African-born Pentecostals in Moscow have suffered both as victims of religious and racial prejudice. In 2001 one African pastor was beaten, and his church burned. The congregation continued to meet in private apartments for worship, but the members were forced to disband in 2003 as the violence and threats continued. Other African non-Orthodox congregations have also experienced vandalism, threats and violence based on the double prejudice against race and religion.
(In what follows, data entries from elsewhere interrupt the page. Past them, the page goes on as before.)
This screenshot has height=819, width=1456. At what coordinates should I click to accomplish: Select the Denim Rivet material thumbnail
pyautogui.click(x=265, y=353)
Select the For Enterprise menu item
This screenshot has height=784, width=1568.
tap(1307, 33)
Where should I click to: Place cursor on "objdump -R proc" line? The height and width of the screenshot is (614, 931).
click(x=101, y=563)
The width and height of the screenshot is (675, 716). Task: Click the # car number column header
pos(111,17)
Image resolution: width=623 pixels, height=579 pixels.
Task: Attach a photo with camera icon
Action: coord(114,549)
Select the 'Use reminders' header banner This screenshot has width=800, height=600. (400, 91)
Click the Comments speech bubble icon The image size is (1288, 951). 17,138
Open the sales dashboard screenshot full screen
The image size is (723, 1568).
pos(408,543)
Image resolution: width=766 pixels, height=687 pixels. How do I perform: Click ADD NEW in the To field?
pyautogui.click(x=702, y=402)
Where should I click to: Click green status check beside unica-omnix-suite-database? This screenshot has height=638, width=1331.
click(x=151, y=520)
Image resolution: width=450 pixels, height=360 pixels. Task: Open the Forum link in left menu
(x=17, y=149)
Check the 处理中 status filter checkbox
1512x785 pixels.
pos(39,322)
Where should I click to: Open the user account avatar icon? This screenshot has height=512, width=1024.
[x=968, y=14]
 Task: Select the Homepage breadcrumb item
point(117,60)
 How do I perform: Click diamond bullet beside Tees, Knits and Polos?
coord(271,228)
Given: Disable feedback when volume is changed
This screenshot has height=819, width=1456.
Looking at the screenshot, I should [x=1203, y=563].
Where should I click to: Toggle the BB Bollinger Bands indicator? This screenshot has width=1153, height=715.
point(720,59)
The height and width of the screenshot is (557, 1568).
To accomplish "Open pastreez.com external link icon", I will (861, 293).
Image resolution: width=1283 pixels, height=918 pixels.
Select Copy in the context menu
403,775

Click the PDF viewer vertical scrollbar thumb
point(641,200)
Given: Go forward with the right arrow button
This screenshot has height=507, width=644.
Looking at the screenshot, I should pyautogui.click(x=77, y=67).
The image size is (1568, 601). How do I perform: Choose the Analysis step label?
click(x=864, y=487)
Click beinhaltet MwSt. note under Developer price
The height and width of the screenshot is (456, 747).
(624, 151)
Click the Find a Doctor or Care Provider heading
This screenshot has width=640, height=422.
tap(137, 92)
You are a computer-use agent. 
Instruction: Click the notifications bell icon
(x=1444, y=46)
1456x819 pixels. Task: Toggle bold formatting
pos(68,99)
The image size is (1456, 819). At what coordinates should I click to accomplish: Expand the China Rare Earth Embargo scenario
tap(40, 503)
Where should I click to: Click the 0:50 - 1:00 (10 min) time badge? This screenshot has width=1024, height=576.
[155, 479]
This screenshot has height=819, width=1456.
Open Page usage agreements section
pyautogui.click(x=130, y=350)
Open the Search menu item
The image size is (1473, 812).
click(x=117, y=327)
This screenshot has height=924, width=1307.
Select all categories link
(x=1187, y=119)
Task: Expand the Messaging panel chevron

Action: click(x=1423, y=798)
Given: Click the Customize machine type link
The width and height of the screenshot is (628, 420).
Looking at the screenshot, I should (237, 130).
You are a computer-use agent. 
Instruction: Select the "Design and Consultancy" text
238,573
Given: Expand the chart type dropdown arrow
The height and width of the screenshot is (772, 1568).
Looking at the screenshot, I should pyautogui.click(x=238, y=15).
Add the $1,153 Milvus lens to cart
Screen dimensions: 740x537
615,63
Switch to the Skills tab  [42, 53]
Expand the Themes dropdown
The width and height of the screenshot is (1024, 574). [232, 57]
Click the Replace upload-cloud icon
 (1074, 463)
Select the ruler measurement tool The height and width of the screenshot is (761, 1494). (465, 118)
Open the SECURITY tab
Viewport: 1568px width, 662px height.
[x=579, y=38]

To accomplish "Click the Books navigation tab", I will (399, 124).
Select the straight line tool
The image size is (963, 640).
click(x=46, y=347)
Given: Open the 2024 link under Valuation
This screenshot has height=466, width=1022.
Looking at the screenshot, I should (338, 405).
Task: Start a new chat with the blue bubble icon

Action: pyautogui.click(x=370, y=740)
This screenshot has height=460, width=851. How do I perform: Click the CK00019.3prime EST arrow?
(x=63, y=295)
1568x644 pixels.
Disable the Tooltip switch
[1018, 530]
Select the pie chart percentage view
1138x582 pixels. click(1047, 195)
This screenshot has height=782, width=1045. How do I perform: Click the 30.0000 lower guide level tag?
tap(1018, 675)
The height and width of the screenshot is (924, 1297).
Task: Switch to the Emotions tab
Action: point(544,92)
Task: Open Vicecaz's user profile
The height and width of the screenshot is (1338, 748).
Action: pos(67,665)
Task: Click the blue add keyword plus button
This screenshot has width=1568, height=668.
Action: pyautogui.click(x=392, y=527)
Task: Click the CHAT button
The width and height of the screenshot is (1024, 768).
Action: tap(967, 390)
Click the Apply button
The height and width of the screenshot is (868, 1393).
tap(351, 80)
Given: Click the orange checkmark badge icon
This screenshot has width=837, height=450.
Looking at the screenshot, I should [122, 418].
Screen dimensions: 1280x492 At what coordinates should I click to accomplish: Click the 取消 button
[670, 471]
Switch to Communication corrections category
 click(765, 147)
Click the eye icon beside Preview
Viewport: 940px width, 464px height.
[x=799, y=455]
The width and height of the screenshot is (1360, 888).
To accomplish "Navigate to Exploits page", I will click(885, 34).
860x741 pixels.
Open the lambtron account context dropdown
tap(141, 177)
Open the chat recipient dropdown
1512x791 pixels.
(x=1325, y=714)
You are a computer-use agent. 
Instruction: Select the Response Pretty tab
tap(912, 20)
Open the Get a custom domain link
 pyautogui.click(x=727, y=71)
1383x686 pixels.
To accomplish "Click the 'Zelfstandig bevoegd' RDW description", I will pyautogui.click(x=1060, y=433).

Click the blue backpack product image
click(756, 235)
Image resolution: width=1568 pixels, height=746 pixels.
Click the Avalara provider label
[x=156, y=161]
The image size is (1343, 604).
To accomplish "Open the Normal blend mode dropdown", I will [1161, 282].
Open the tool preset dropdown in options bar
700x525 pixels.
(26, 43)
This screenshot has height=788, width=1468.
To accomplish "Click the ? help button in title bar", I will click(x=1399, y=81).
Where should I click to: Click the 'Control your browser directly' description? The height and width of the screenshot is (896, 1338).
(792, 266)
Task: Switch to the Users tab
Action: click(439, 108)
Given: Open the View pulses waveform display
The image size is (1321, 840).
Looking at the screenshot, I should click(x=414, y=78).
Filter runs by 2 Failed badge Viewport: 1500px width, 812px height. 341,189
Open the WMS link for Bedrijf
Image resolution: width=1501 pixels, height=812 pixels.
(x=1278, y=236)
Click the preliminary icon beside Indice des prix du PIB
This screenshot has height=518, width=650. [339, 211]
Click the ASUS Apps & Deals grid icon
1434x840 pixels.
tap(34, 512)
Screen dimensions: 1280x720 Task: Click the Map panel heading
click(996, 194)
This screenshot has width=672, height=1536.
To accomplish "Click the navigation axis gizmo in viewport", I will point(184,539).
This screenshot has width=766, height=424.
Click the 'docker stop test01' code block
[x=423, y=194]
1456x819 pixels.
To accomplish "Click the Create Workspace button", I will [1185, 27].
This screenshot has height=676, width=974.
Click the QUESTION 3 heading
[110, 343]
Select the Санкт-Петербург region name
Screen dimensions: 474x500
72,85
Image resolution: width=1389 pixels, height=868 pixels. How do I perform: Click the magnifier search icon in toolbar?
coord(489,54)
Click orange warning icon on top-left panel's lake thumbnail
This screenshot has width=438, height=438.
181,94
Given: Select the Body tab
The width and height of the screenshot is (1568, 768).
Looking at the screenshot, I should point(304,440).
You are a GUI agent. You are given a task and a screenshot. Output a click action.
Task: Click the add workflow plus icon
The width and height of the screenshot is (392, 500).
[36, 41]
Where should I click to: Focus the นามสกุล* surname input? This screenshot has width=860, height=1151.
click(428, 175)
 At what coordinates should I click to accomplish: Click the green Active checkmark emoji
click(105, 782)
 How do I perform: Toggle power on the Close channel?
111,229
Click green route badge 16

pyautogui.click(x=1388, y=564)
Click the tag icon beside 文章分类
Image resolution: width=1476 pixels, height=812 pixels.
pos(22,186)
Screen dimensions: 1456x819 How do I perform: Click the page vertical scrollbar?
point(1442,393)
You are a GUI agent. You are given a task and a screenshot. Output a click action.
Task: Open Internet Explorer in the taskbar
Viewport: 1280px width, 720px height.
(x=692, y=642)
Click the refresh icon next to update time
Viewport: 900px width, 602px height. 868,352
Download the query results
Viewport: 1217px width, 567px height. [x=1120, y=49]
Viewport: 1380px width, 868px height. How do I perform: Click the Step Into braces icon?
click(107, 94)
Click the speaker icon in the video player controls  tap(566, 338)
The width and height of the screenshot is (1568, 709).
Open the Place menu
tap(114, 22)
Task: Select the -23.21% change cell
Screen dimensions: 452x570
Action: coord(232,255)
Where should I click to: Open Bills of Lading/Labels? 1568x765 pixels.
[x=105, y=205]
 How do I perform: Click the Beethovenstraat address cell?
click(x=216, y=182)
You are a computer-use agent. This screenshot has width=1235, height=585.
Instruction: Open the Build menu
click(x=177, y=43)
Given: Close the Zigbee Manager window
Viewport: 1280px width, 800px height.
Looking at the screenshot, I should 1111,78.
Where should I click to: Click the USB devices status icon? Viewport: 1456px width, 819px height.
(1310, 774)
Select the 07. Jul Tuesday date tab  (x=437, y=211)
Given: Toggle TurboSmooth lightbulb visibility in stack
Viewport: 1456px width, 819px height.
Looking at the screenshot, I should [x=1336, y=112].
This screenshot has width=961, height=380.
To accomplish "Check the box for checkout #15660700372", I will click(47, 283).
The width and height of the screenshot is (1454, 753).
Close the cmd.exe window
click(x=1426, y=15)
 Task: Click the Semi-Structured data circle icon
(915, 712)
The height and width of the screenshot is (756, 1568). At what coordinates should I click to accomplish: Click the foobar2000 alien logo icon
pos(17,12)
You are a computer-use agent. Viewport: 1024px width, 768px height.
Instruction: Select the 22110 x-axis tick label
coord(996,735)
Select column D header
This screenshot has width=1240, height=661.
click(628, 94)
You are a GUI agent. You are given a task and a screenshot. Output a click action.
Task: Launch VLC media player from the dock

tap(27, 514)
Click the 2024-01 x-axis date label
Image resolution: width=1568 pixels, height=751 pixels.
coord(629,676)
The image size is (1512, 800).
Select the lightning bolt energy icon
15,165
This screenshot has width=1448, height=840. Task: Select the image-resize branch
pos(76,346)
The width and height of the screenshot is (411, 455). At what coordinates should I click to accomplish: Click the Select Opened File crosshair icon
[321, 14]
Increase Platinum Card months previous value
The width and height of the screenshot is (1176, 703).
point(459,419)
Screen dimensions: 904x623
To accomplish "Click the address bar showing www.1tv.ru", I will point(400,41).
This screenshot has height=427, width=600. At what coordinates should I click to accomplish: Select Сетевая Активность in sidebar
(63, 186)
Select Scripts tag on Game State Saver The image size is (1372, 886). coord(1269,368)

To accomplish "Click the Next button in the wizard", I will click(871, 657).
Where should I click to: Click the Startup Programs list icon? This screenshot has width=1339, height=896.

Independent Muslims: Many local Muslim groups were unable to register as local organizations when the 1997 religious registration law went into effect. Many groups found the paperwork involved to be beyond their resources, and not worth the extra effort, since they were already meeting in a regular place of worship. An official spokesperson for the two Councils of Muftis claimed that all Muslim groups that sought to register as local organizations were able to do so. Some 3,537 Muslim organizations were registered with the Ministry of Justice as of mid-last year. New statistics are not yet available, but we note that at least 121 of these registrations took place in 2003 and 2004. The spokesperson asserted that registration was not needed for religious activity per se, so many regional Muslim organizations continue to operate without registration.

We have reports of Muslims in some regions protesting the frequency with which they have been stopped and asked for identity papers. Government officials express concern about extremist groups such as Hizb-ut-Tahrir and groups of foreign Muslims in the North Caucasus that may be potential terrorists. The security service (FSB) has continued to treat the leadership of some minority religions, and in particular some Muslims, as security threats, conducting campaigns of harassment against them.

Groups Experiencing Political Interference and Court Challenges

Now I would like to turn my attention briefly to several religious organizations and groups that have experienced political interference and adverse rulings by local courts. While the Russian legal system has made strides since Soviet times, further progress is needed in achieving judicial independence. I will briefly review the problems faced by the Jehovah’s Witnesses, the Salvation Army, the Church of Scientology and the Mormons.

Jehovah’s Witnesses: In June 2004, a Moscow district court banned all organized activity of the city’s 10,000 Jehovah’s Witnesses on the grounds that they posed a threat to society. Reports indicate that this local ban has inflamed passions against the approximately 133,000 Jehovah’s Witnesses throughout Russia. The Jehovah’s Witnesses have appealed the ban with the European Court of Human Rights, and proceedings are underway.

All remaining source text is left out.